Lo studio pubblicato oggi si basa su interviste a 1179 professionisti dei media delle tre regioni linguistiche. Prima constatazione: il tipico giornalista svizzero è maschio, ha 43 anni, è nato in Svizzera, non è religioso, è politicamente di centrosinistra ed ha un titolo accademico.
Ticinesi più di destra
I romandi si considerano inoltre più di sinistra rispetto agli svizzero tedeschi, mentre i ticinesi più di destra. Gli autori mettono tuttavia in guardia dall’ipotizzare che gli orientamenti politici influenzino l’informazione. Ciò richiederebbe infatti un’analisi più approfondita dei contenuti.

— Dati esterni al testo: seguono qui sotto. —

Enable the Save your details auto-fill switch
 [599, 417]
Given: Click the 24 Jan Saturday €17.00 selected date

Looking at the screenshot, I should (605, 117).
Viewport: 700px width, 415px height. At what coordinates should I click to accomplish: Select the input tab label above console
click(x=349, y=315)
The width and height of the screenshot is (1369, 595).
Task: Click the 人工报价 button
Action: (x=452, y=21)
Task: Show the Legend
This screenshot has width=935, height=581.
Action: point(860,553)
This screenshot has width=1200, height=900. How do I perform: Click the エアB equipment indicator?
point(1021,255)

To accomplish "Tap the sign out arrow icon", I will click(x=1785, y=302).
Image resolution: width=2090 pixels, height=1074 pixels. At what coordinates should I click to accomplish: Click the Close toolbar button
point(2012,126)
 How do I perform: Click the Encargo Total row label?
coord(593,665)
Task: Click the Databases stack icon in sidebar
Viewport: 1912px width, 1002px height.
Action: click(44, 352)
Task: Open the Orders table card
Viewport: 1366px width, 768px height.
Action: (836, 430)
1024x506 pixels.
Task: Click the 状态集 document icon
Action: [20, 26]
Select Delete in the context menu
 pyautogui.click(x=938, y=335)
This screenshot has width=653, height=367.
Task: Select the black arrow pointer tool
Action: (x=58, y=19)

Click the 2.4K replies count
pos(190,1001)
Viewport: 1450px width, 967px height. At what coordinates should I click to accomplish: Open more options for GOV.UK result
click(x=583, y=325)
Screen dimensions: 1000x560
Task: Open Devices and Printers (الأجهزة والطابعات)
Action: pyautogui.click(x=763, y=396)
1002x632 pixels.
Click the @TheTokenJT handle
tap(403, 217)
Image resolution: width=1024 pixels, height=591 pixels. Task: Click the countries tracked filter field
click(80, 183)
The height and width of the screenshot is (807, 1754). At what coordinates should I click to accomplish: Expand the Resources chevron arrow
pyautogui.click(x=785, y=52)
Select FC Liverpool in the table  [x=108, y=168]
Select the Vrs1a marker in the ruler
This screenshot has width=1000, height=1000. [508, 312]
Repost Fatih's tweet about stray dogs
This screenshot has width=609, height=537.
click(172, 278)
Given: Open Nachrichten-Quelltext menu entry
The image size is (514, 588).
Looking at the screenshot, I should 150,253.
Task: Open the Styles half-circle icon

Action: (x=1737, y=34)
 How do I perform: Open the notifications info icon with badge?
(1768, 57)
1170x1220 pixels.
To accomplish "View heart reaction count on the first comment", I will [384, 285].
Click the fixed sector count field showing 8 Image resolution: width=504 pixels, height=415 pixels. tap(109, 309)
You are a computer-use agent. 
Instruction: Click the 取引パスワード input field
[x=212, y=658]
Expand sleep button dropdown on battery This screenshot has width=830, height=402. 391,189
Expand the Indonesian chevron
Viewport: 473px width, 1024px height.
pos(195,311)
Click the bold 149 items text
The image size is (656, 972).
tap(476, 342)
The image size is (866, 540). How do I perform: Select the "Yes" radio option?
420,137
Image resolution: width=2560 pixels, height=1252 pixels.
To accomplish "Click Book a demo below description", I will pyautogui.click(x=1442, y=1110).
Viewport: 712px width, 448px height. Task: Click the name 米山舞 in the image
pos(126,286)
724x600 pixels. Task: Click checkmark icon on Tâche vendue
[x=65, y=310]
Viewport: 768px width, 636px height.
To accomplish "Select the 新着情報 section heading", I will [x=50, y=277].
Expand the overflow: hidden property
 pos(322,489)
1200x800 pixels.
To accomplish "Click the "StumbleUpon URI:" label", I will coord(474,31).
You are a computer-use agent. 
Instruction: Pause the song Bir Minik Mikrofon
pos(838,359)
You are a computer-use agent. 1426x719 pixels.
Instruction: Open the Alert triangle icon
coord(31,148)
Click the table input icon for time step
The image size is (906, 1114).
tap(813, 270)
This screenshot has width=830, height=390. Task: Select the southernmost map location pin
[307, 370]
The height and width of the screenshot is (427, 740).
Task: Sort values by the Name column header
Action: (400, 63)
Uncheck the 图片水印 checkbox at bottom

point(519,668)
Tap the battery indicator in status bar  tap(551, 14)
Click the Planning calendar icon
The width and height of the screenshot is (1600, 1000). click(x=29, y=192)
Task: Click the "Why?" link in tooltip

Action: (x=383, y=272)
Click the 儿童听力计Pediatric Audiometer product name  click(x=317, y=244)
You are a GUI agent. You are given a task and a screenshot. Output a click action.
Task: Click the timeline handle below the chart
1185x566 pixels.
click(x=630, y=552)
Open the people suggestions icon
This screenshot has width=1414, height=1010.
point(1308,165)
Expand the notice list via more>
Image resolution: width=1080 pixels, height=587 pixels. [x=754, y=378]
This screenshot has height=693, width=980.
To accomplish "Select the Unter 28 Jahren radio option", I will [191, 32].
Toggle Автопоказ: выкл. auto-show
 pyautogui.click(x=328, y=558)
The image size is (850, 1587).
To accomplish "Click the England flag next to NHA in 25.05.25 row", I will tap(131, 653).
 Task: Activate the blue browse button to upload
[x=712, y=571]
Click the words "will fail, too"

Gli autori osservano inoltre una “tendenza alla precarizzazione”. I contratti a tempo determinato sono aumentati, passando dal 6% del 2015 al 23% dell’anno in corso. In aumento anche gli impieghi a tempo parziale. Il 40% dei giornalisti guadagna poi meno di 5601 franchi al mese, rispetto a un salario mediano per tutta la popolazione di 6788 franchi.
Più pressione, meno libertà
Cresce pure la pressione a livello di tempistica e spesso gli operatori del settore sono obbligati a lavorare su più canali, come l’online e la carta stampata. Secondo lo studio, la libertà redazionale è percepita come in calo.
In generale i giornalisti considerano le condizioni di lavoro peggiorate. Il 39% è preoccupato per la propria psiche, il 76% degli intervistati ha subito commenti umilianti o pieni di odio e il 67% dice di sentirsi pubblicamente discreditato per il proprio lavoro. Circa la metà del campione ha dichiarato inoltre di essersi sentita spesso o molto spesso stressata negli ultimi dodici mesi.
Informare e ordinare
Interpellati sui compiti del giornalista, l’85% degli intervistati ha sottolineato l’importanza di dare informazioni e permettere ai lettori di formarsi un’opinione. Il 79% ritiene di dover riportare ciò che accade in modo imparziale e il 78% di comunicare e ordinare i fatti in basi alla loro rilevanza in modo da contrastare la disinformazione. All’altro estremo della scala delle priorità si colloca il sostegno incondizionato alla politica del governo, con poco più dell’1%.
Il sondaggio, giunto alla sua terza edizione, è stato realizzato nell’ambito del progetto internazionale “Worlds of Journalism”, nel quale sono coinvolti più di 80 Paesi.